I completed the west valance. Mostly:) It still needs a little touch up paint. The valance fascia is hardboard. I brad nailed it to the valance frame. I installed my old Cryon LED lighting behind the valance; this will be my nightime blue lighting in this area.

Desk Complete

I finally cut the backboard and edged the shelves. I’ve also complete 90% benchwork and lighting work that needs to be done in this area, including: lighting, shelves, brackets. So I decided to move my computer back into the closet. I love it!

May 242012

I’ve been plugging away at finishing the desk and closet. It’s been a good way to stay inside while the weather has been rainy.

  • The big chore was wiring the closet raceways.
  • After wiring I added the lighting; a closet light (for low level lighting while using the computer); day lights; and night lights.
  • I added shelves below the desk.

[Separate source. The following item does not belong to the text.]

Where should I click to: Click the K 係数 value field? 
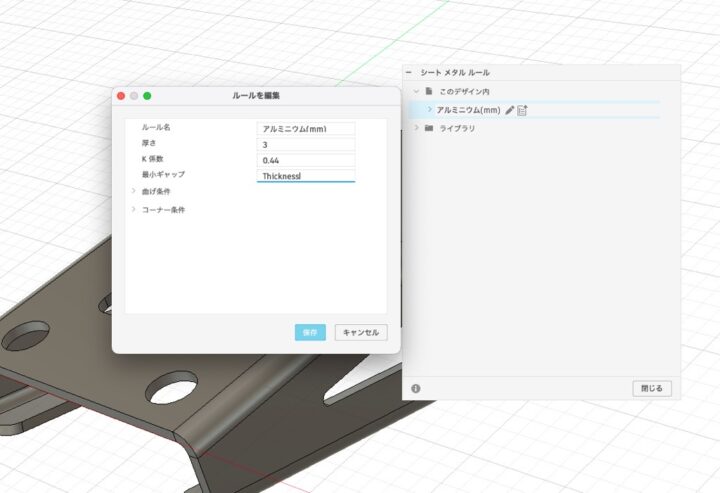305,160
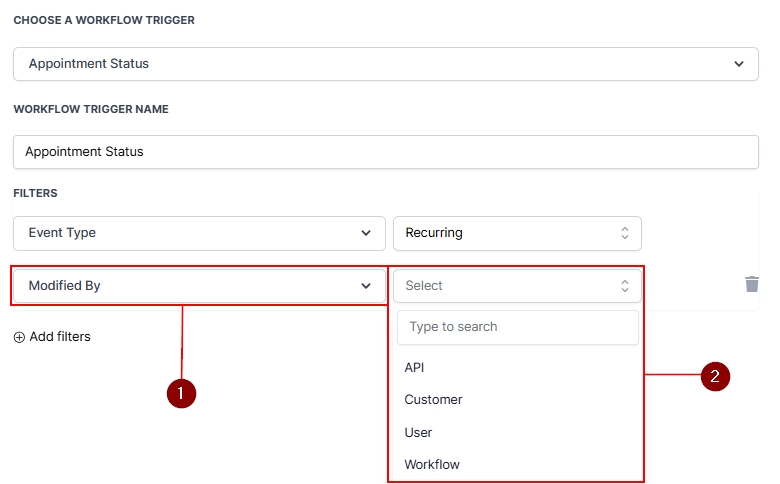Focus the Type to search field
The width and height of the screenshot is (780, 484).
point(517,327)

They are mounted on angle brackets. I still need to add edge tape to the front of the shelves. The shelves will store magazines, railroad books and miscellaneous computer stuff.
  • I drilled a hole for computer wires to go from above the desk to below the desk. Mounted a power supply below the desk.
  • I mounted a shelf bracket to the east side of the layout deck. This forces the layout deck back to level.
  • I also cut a larger hole from the main layout to the closet.

I still need to cut, paint and install a back board around the desk. And I still need to make some minor touch ups. But the desk area is mostly complete and I think I can move my computer back into the closet and get rid of this crappy old desk I’ve been using.



I added the keyboard tray to the bottom of the desk. Everything fits! Yeah! I still need to cut some trim boards to encircle the desktop and hide the gaps.

I’m done with the deck. It’s extended al the way around the room and into the closet. I put the last couple of pieces in today.

I’ve been sitting on the hardboard for the sky-boards for about a week. I finally got out the table saw and trimmed them to size then cut them to fit with the circular saw. I have a bunch of oddball sky-boards to cut now, mostly to fit around the windows and closet.